Work instructions —
Below are some records; output exactly the lines from the line with "How do I perform: Click the Transform" to the line with "Given: Select the Design US row checkbox", both ends kept, and nothing more.

Input —
┄┄┄┄┄┄┄┄┄┄┄┄┄┄┄┄┄┄┄┄

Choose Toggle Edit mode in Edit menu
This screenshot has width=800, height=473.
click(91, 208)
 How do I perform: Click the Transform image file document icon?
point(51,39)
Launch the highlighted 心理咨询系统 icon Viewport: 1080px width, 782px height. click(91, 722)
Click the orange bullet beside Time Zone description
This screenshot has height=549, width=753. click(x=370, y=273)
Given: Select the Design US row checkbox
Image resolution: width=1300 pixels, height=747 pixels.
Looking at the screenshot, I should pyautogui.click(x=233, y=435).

┄┄┄┄┄┄┄┄┄┄┄┄┄┄┄┄┄┄┄┄

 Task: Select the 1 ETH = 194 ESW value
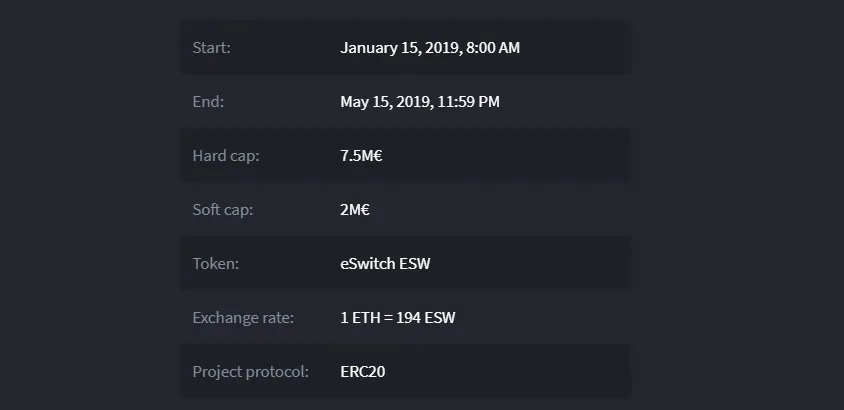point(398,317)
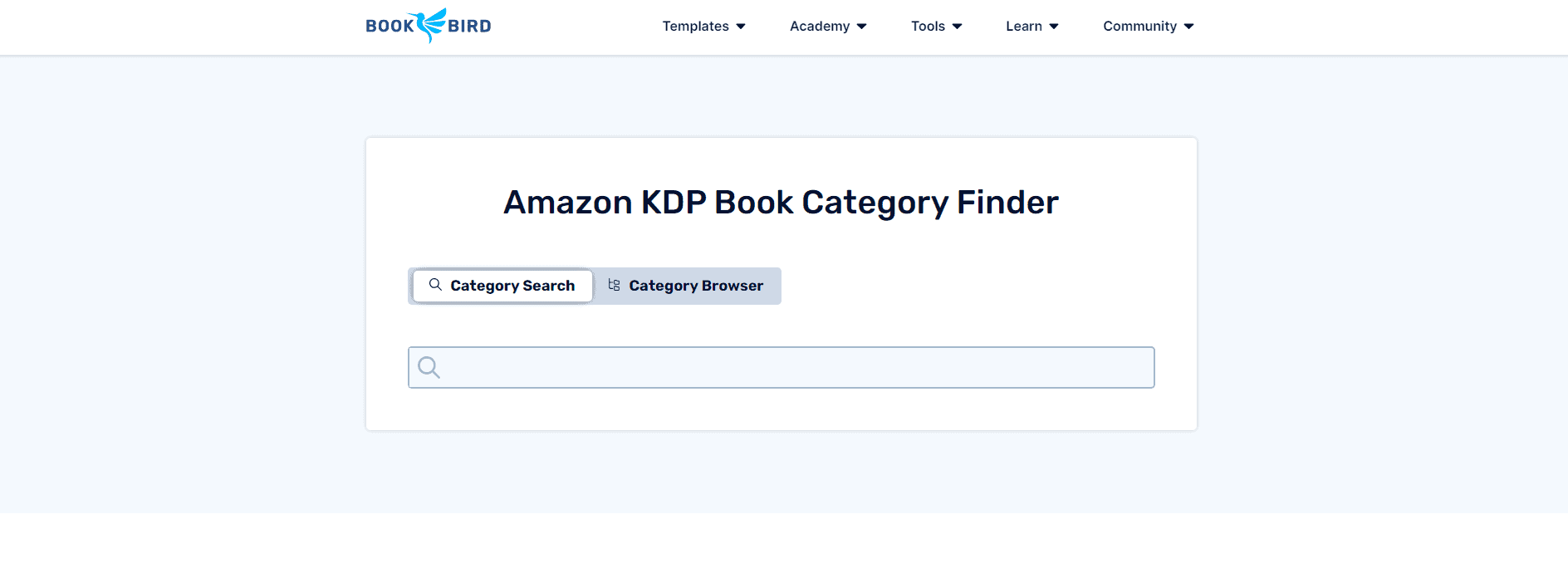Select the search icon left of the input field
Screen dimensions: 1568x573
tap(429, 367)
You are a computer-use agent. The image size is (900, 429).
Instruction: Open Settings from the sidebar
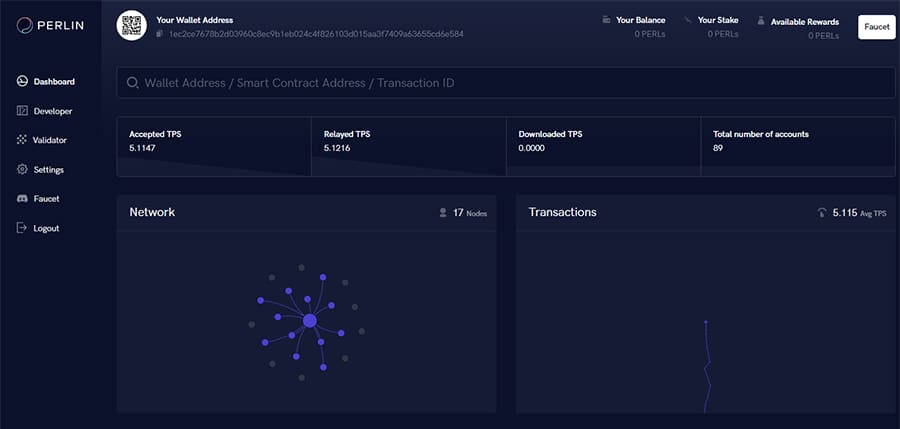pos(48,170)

┄┄┄┄┄┄┄┄┄┄┄┄┄┄┄┄┄┄┄┄

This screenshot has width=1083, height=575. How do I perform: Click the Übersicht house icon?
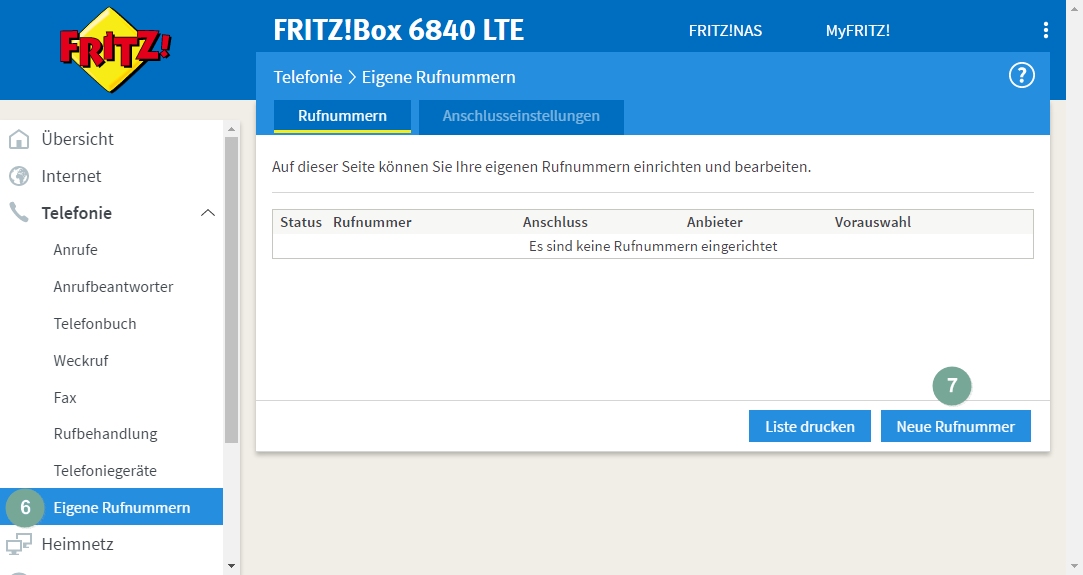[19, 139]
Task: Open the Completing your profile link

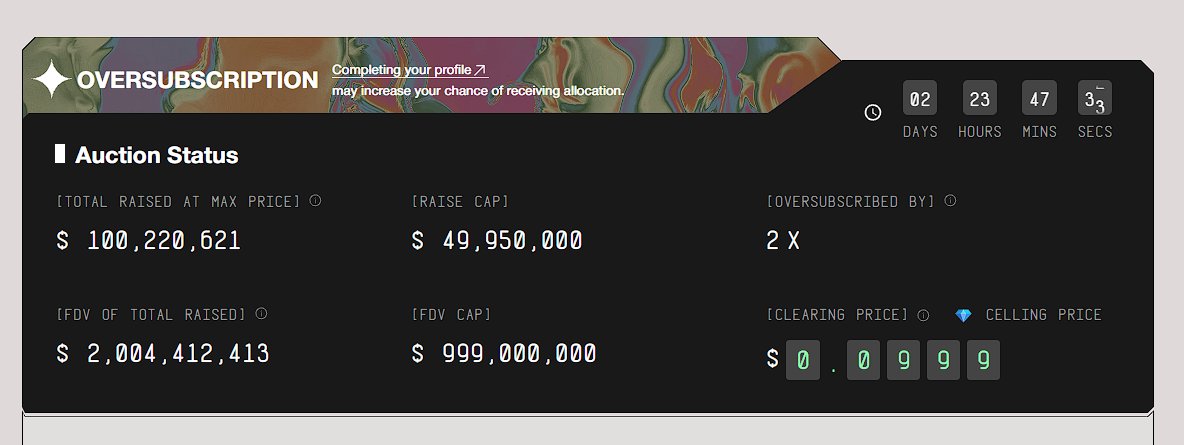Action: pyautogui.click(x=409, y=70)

┄┄┄┄┄┄┄┄┄┄┄┄┄┄┄┄┄┄┄┄

Answer section —
 How do I perform: Click the Transform image file document icon?
point(51,39)
Launch the highlighted 心理咨询系统 icon Viewport: 1080px width, 782px height. click(91, 722)
Click the orange bullet beside Time Zone description
This screenshot has height=549, width=753. click(x=370, y=273)
Given: Select the Design US row checkbox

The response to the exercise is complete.